Stored data entries:
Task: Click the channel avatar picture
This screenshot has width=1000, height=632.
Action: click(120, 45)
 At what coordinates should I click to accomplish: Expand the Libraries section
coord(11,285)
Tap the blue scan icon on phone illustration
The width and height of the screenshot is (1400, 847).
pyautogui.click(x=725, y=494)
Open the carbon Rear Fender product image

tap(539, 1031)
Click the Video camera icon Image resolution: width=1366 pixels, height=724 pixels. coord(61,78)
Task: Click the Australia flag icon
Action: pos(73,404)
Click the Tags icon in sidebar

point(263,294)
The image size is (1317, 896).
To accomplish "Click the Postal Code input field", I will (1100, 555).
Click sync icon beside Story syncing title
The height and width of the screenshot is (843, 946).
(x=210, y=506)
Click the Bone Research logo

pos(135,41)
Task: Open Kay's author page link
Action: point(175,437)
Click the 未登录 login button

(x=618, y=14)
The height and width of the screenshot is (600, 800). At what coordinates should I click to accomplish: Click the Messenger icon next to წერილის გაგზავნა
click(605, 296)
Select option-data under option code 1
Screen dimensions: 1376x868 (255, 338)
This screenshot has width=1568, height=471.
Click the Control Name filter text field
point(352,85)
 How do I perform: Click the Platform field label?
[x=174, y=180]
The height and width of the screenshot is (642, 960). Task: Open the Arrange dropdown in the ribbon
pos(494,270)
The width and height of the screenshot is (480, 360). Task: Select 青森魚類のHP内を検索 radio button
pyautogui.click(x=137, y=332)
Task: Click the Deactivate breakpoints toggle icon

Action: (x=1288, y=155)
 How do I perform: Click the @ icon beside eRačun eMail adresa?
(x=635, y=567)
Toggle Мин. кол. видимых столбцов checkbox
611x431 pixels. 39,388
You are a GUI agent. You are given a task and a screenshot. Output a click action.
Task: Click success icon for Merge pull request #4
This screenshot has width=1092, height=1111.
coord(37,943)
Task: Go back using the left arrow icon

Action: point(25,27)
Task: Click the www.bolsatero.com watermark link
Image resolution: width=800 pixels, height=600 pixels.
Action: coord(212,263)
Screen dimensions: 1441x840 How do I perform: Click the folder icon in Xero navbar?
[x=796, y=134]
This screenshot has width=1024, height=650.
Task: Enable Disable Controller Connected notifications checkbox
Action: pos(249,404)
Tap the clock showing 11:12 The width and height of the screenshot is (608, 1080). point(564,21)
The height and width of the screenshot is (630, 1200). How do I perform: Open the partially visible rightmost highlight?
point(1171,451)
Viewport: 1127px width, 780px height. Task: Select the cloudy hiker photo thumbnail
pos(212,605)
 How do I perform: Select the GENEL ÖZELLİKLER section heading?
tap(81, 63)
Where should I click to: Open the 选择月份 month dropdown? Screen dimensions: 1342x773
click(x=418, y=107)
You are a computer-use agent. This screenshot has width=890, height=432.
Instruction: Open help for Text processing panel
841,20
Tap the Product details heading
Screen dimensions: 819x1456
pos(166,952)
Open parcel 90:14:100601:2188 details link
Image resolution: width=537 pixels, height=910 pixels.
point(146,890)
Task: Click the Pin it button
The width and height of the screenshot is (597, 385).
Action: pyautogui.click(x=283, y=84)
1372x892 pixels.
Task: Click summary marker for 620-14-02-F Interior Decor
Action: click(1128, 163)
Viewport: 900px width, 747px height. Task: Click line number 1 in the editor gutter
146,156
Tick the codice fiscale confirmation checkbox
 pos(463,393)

What this task involves: Every word of every entry must be returned as it appears.

Result of this exercise:
Task: Click the channel avatar picture
This screenshot has width=1000, height=632.
Action: click(120, 45)
 At what coordinates should I click to accomplish: Expand the Libraries section
coord(11,285)
Tap the blue scan icon on phone illustration
The width and height of the screenshot is (1400, 847).
pyautogui.click(x=725, y=494)
Open the carbon Rear Fender product image

tap(539, 1031)
Click the Video camera icon Image resolution: width=1366 pixels, height=724 pixels. coord(61,78)
Task: Click the Australia flag icon
Action: pos(73,404)
Click the Tags icon in sidebar

point(263,294)
The image size is (1317, 896).
To accomplish "Click the Postal Code input field", I will (1100, 555).
Click sync icon beside Story syncing title
The height and width of the screenshot is (843, 946).
(x=210, y=506)
Click the Bone Research logo

pos(135,41)
Task: Open Kay's author page link
Action: point(175,437)
Click the 未登录 login button

(x=618, y=14)
The height and width of the screenshot is (600, 800). At what coordinates should I click to accomplish: Click the Messenger icon next to წერილის გაგზავნა
click(605, 296)
Select option-data under option code 1
Screen dimensions: 1376x868 (255, 338)
This screenshot has width=1568, height=471.
Click the Control Name filter text field
point(352,85)
 How do I perform: Click the Platform field label?
[x=174, y=180]
The height and width of the screenshot is (642, 960). Task: Open the Arrange dropdown in the ribbon
pos(494,270)
The width and height of the screenshot is (480, 360). Task: Select 青森魚類のHP内を検索 radio button
pyautogui.click(x=137, y=332)
Task: Click the Deactivate breakpoints toggle icon

Action: (x=1288, y=155)
 How do I perform: Click the @ icon beside eRačun eMail adresa?
(x=635, y=567)
Toggle Мин. кол. видимых столбцов checkbox
611x431 pixels. 39,388
You are a GUI agent. You are given a task and a screenshot. Output a click action.
Task: Click success icon for Merge pull request #4
This screenshot has width=1092, height=1111.
coord(37,943)
Task: Go back using the left arrow icon

Action: point(25,27)
Task: Click the www.bolsatero.com watermark link
Image resolution: width=800 pixels, height=600 pixels.
Action: coord(212,263)
Screen dimensions: 1441x840 How do I perform: Click the folder icon in Xero navbar?
[x=796, y=134]
This screenshot has width=1024, height=650.
Task: Enable Disable Controller Connected notifications checkbox
Action: pos(249,404)
Tap the clock showing 11:12 The width and height of the screenshot is (608, 1080). point(564,21)
The height and width of the screenshot is (630, 1200). How do I perform: Open the partially visible rightmost highlight?
point(1171,451)
Viewport: 1127px width, 780px height. Task: Select the cloudy hiker photo thumbnail
pos(212,605)
 How do I perform: Select the GENEL ÖZELLİKLER section heading?
tap(81, 63)
Where should I click to: Open the 选择月份 month dropdown? Screen dimensions: 1342x773
click(x=418, y=107)
You are a computer-use agent. This screenshot has width=890, height=432.
Instruction: Open help for Text processing panel
841,20
Tap the Product details heading
Screen dimensions: 819x1456
pos(166,952)
Open parcel 90:14:100601:2188 details link
Image resolution: width=537 pixels, height=910 pixels.
point(146,890)
Task: Click the Pin it button
The width and height of the screenshot is (597, 385).
Action: pyautogui.click(x=283, y=84)
1372x892 pixels.
Task: Click summary marker for 620-14-02-F Interior Decor
Action: click(1128, 163)
Viewport: 900px width, 747px height. Task: Click line number 1 in the editor gutter
146,156
Tick the codice fiscale confirmation checkbox
 pos(463,393)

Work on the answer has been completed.